Autrement dit, la clause de non-concurrence est comprise dans l’objet de la transaction rédigée en termes généraux.

Une telle transaction a donc pour conséquence de mettre fin aux obligations liées à la clause de non-concurrence : « la clause de renonciation générale emporte renonciation à la clause de non-concurrence ».

Ainsi, l'employeur et le salarié sont libérés, le premier du paiement de la contrepartie financière, le second de l'interdiction de concurrence.

Il n’est pas inutile de rappeler que depuis 1997, l’assemblée plénière de la Cour de cassation retient une interprétation extensive de l’objet de la transaction, jugeant que lorsqu’un salarié et un employeur ont conclu une transaction aux termes de laquelle le premier renonce à toute réclamation relative tant à l’exécution qu’à la rupture du contrat de travail, la renonciation a une portée générale et vise toutes les conséquences de la rupture du contrat (Cass. ass. plén. 4 juillet 1997 n° 93-43.375).

La chambre sociale de la Cour de cassation a toutefois résisté à cette position en retenant une conception restrictive de la portée de l’accord transactionnel limité au litige prévu par ce dernier.

Aussi, elle a estimé qu’une transaction ne faisant état que du litige portant sur la rupture du contrat de travail n’inclut pas la réparation des actes de discrimination allégués par le salarié, peu important la formule de renonciation très large intégrée à la transaction (Cass. soc. 24 avril 2013 n° 11-15.204).

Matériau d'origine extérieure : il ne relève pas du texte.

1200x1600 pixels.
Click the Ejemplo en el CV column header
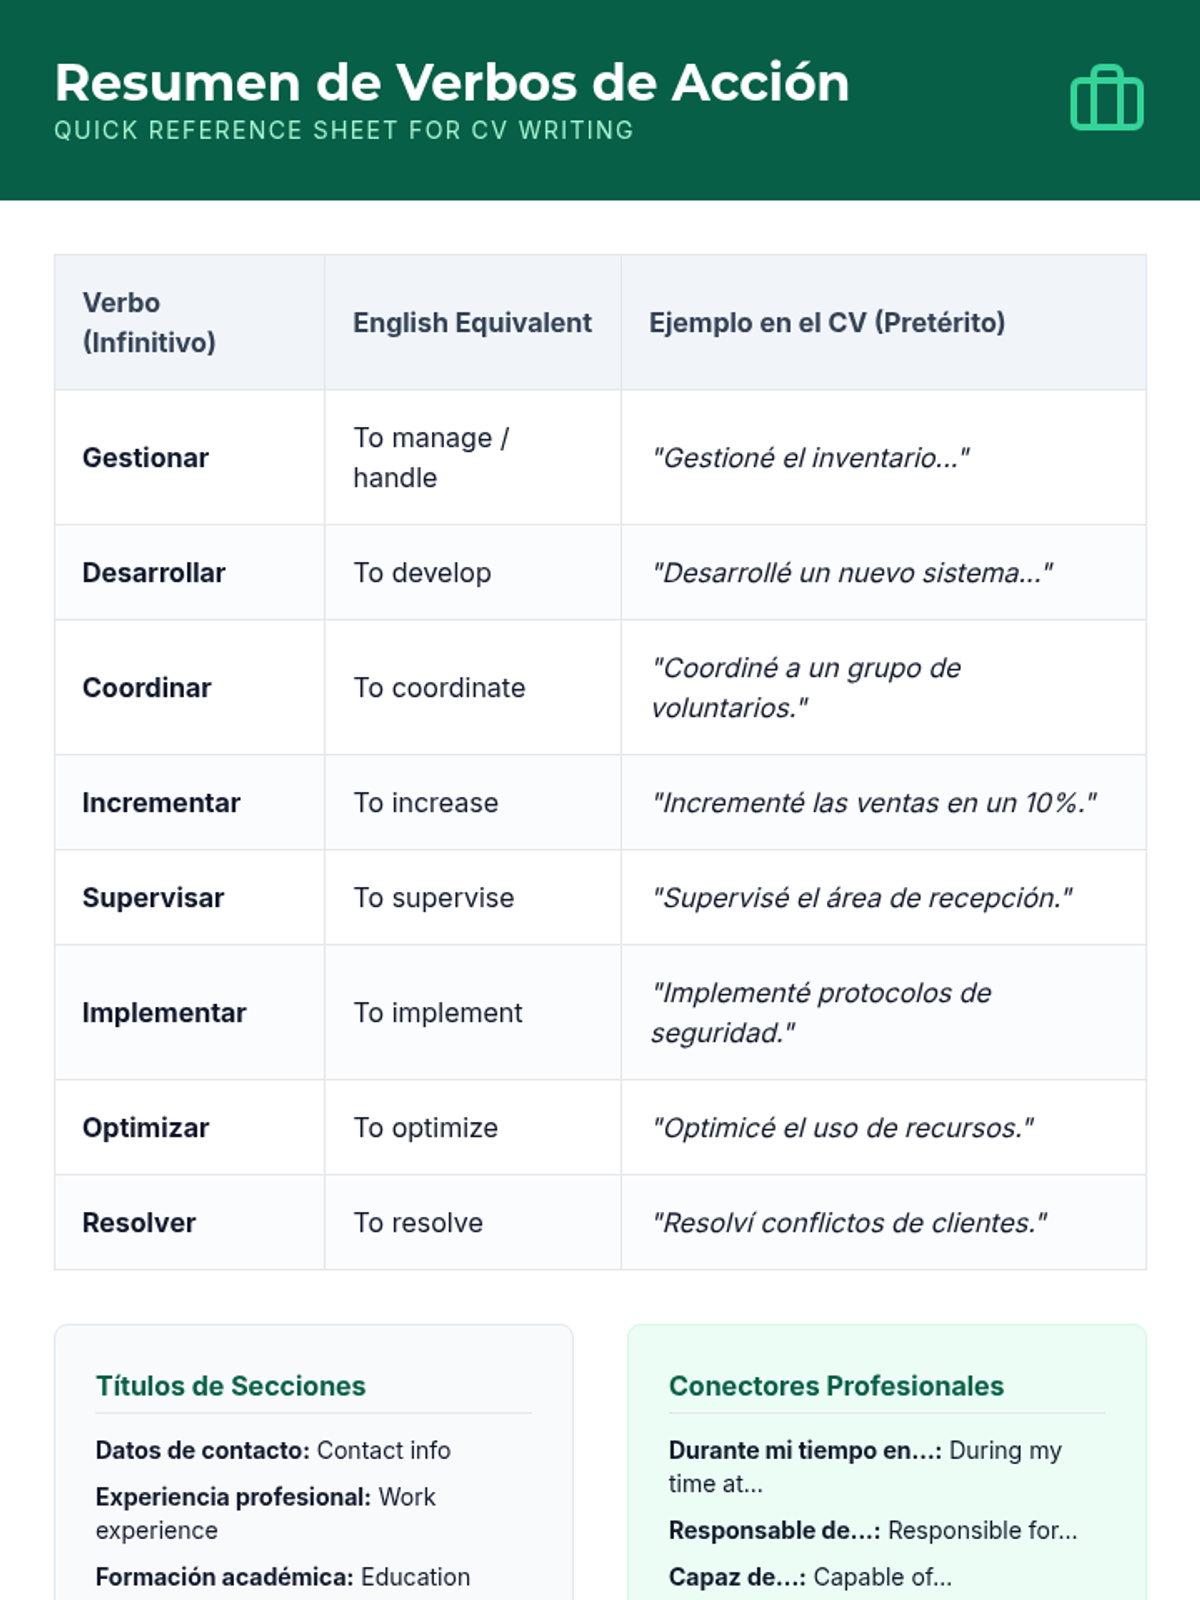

De même, la chambre sociale a considéré que les obligations destinées à trouver application postérieurement à la rupture du contrat de travail n’étaient pas affectées par la transaction, sauf si elles étaient expressément visées. Ainsi, par exemple, pour une clause de non-concurrence (Cass. soc. 5 avril 2006 n° 03-47.802).

Elle a néanmoins déjà infléchi sa jurisprudence en donnant toute sa portée à une clause de renonciation générale :

  • dans une espèce où un salarié licencié pour faute grave avait conclu un accord transactionnel comportant une clause extrêmement large couvrant mais sans les lister précisément, les droits résultant pour le salarié tant de l’exécution que de la rupture de son contrat de travail (Cass. Soc. 5 novembre 2014 n°13-18.984) ;
  • en jugeant qu’une transaction rédigée en termes généraux interdisait au salarié toute demande d’indemnisation ultérieure (Cass. soc. 11 janvier 2017 n° 15-20.040).

Par ce nouvel arrêt, c’est désormais chose faite en matière de clause de non-concurrence !

3. Quels points de vigilance ?

Employeurs comme salariés doivent en prendre pleinement la mesure :

  • Coté employeurs : votre silence dans la transaction quant à l’application de la clause de non-concurrence vaut renonciation tacite et permet à votre ex-salarié de travailler pour la concurrence. Au contraire, si vous avez omis de lever la clause de non-concurrence (au moment de la notification du licenciement ou de manière expresse dans la transaction), vous disposez d’une « séance de rattrapage » pour vous libérer du paiement de la contrepartie financière ;
  • Coté salariés : une transaction n’est pas un exercice de style, votre renonciation « générale » vaut pour toutes les demandes (y compris celles liées à la clause de non- concurrence) et pas seulement pour celles expressément visées par la transaction.